Follow-up... I forgot about adding hs.window.filter.ignoreAlways['Firefox Developer EditionCP Socket Process'] = true to my init.lua. That clears up the error I mentioned above, so the fix appears to be functioning well for at least my use case.

cmsj commented 4 years ago

@asmagill if for some reason your potential fix here doesn't work, I was just re-reading the Lua docs around GC and we do technically have the ability to pause/resume GC as a weapon of last resort.

megalithic commented 4 years ago

@asmagill your filter.lua module, also, fixed the issues for me, too. so far, so good. thanks!

asmagill commented 4 years ago

@sprak3000 Those "errors" are actually just log messages about an accessibility item that background applications traditionally don't have -- they can be safely ignored and are actually removed by #2505 which should be in the next release.

asmagill commented 4 years ago

@cmsj, it's not the fact of global watchers per se, it's more when individual instances that refer to the global watcher can absolutely stop or destroy the global watcher without having any way to check if it other instances might be active or using it that seems to be the issue, if Im understanding what's going on.
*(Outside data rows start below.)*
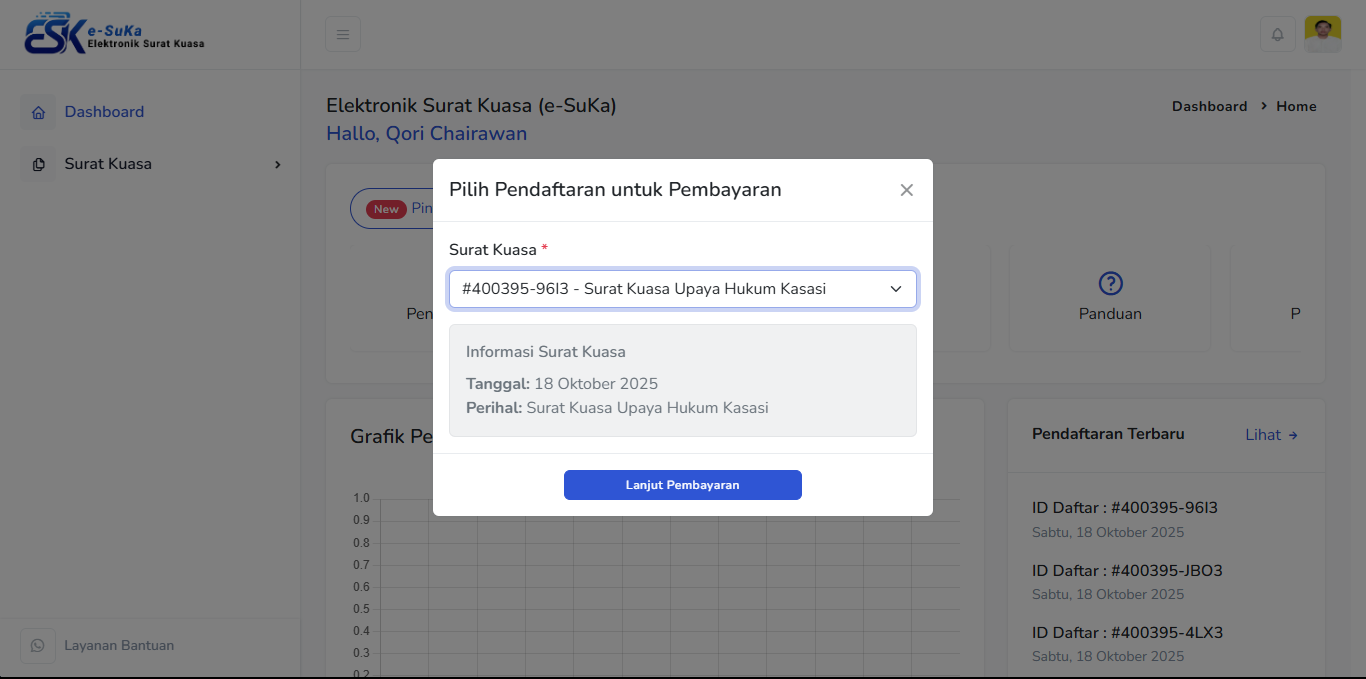The width and height of the screenshot is (1366, 679).
Task: Open the Surat Kuasa dropdown
Action: tap(682, 289)
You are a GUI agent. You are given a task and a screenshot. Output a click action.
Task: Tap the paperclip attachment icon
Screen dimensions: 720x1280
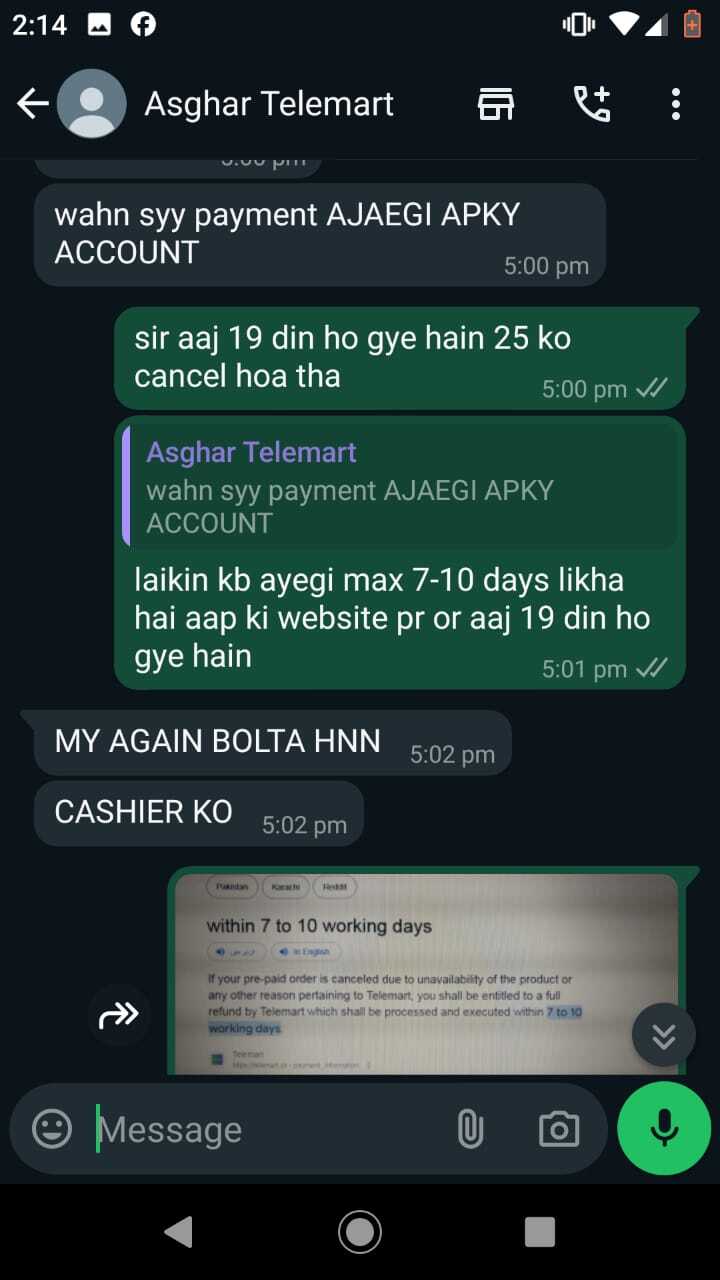[x=469, y=1129]
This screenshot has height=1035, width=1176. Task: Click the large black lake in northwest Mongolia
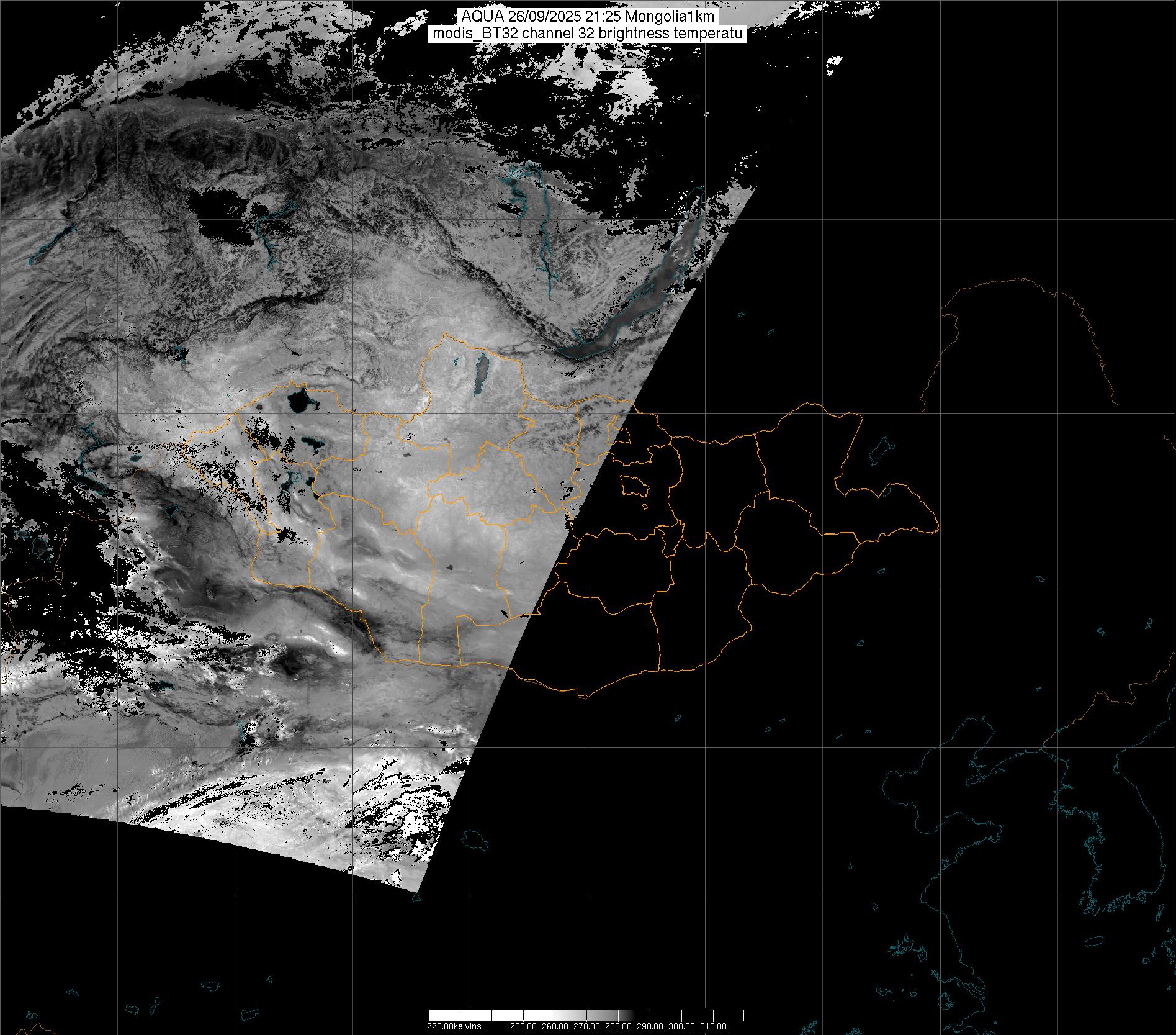point(298,402)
I should probably review hs.location soon as well, since I know it uses a global instance that then passes callbacks into other "instance" objects. I think my approach is probably safe, but it's been a while, so I'm not positive.

And it will mean rethinking hs._asm.btle which I was hoping to revive when I attempt to address #2323, hopefully next month.

I should also expand my comments re using __close... we can save an object with a __close metamethod in globals or as up-value locals within a file, but doing so means bypassing invocation of the __close metamethod for that instance and relying on __gc, which as we've seen we have less control over. __close will only be invoked in a closed block and if the local variable holding the object is defined with the <close> keyword... even then it will also invoke __gc eventually, so if we do decide to leverage __close in the future, we need to make sure __gc can tell if __close has already been invoked or not.

And I would be reluctant to change the garbage collection settings just because some module's code prefers it one way or another... we never know if the user has made their own changes to garbage collection timings (or now approach)... I've been known to try when I know I'm using a huge block of temporary data or when I want to flush things out quickly or delay collection indefinitely to stress test something... Our modules really should work independent of the garbage collection settings.

And as I've seen many times on the lua mailing list (and not always very nicely, I might add), "the documentation is the final word on what you should rely on within your own code" and "just because a previous version didn't enforce what the documentation said, doesn't mean a future version won't -- program as described in the docs, not as described by your observations"... and as I mentioned above, the particular line in the documentation that I think applies here is unchanged between 5.3 and 5.4.

asmagill commented 3 years ago

This has already been addressed and merged. Please reopen if you think I've missed something.